In case you don't know what R.B.G. stands for, this is the well known abbreviation for Supreme Court Justice Ruth Bader Ginsburg who, in recent years, has become a pop culture phenomenon. Only the second woman ever to be nominated to the US Supreme Court - where she served as the only female judge until Sotomayor was appointed - an advocate for equality and women's rights, infamously portrayed by the impeccable Kate McKinnon on Saturday Night Life and one of the most well known people holding office in the United States – R.B.G. even has her own hashtag. And here we finally have her story in movie form.
With a solid performance by Felicity Jones as R.B.G., 'On The Basis Of Sex' immediately greets the viewer with the apparent misogyny of post WW2 America. Not that it's much different today but that's a whole other can of worms and makes this film a rather timely piece despite its dated setting. Ruth is one of only nine women accepted to Harvard Law School, where her husband Marty also studies Law. The rampant sexism and inequality isn't even the worst Ruth has to deal with. Issues arise with her husband and all of a sudden she has double the work load while looking after hubby and baby. In short, not everyone would have been able to cope, but this is Ruth Bader Ginsburg, the undeterred warrior and epitome of badassery we know, so it's no surprise that Ruth is invested to remedy the situation. She famously fought for gender equality and took this and more before the Supreme Court and 'On The Basis Of Sex' tells the story of her struggle to overturn over a century of sexual discrimination.

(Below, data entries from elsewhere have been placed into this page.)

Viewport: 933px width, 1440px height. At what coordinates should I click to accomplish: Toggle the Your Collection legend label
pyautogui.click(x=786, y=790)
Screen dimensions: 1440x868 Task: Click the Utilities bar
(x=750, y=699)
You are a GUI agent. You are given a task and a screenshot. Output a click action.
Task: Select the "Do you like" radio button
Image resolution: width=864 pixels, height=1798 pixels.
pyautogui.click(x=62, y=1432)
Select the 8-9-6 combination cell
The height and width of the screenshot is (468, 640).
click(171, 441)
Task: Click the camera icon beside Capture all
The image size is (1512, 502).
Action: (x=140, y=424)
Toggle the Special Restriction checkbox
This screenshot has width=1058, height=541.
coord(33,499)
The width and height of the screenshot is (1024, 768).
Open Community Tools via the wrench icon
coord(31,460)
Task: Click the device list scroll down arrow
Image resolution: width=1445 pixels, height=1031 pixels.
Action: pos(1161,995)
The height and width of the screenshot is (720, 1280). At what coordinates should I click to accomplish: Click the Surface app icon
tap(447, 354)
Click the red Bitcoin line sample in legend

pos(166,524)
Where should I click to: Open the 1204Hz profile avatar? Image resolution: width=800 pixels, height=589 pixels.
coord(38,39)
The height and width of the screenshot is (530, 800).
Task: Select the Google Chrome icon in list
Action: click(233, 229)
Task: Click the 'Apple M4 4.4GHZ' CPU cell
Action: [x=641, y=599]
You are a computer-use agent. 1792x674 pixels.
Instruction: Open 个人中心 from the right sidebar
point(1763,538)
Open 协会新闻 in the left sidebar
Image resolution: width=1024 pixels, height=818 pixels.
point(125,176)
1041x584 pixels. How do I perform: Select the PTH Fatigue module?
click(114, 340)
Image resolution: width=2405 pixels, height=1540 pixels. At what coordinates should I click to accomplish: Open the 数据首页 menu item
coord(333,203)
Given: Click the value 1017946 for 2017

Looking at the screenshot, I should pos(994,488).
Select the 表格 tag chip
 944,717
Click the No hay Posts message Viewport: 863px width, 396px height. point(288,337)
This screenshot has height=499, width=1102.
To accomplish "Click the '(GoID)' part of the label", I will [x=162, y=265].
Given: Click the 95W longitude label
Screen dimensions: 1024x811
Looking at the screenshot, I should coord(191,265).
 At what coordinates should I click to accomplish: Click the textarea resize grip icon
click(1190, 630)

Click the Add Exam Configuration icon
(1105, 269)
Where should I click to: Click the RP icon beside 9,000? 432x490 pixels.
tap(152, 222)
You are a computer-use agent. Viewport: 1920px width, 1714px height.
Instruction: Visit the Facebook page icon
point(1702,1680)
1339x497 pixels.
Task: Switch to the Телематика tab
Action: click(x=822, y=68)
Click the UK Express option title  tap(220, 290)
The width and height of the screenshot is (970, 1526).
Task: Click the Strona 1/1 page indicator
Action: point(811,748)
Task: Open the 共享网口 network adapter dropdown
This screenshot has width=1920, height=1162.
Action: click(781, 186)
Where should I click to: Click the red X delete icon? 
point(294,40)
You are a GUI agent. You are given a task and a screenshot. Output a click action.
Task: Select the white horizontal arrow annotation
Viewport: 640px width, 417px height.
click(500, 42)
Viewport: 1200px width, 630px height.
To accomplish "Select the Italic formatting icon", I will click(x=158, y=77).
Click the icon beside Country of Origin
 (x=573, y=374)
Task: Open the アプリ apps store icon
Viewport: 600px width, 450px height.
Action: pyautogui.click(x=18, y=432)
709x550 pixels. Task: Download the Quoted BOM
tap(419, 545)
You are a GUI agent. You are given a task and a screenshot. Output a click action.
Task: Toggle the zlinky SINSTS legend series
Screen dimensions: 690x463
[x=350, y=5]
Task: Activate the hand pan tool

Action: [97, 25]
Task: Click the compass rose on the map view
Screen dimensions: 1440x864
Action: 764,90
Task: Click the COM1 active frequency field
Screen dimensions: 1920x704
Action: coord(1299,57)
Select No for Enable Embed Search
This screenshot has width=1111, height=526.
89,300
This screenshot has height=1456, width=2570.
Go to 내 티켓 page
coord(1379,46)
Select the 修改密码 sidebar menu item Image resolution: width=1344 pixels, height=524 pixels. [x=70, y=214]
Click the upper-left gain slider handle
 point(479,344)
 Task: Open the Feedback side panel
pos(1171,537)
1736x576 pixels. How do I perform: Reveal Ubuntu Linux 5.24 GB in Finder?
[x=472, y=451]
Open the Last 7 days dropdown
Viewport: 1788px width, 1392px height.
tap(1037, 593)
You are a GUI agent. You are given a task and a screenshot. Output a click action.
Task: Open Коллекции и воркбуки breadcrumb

Like most biopics 'On The Basis Of Sex' falls into the trap of checking off bullet points of important events in the life of our protagonist, showing you all stepping stones so you understand where she eventually ends up. It makes for dreary storytelling with heavy pacing issues that even the captivating and charming Felicity Jones and Armie Hammer (playing Ruth's husband Marty) cannot fully make up for. Worth mentioning Kathy Bates as Dorothy Kenyon, a lawyer and activist Ruth contacts during the proceedings as well as Justin Theroux as Mel Wulf, a lawyer for the ACLU who helps Ruth with her case. Overall a great cast that should deserve a spunkier script, worthy of the world-changing people it's trying to depict. If only the film had half as much fighting spirit as its protagonist this would have been an electrifying and entertaining piece of cinema, worth recommending not just to women studies majors.
As interesting as it is to learn about the Notorious R.B.G. I couldn't help but feel let down by the narrative structure, especially the ending, which in my opinion wasted a huge opportunity to go out with a poignant bang (I won't spoil it for you). That is not to say the film is a waste of time. There are plenty of moments of greatness and entertainment, which made me wish even more that the rest was more coherent, well paced material to make for a good film. But overall I couldn't help but feel disappointed, let down by a film that could easily have hit home on the epic awesomeness R.B.G is known for. I'm a huge fan of this brilliant woman, who has fought and achieved so much, having a profound impact on the world and with only a few tweaks this film could have done her justice.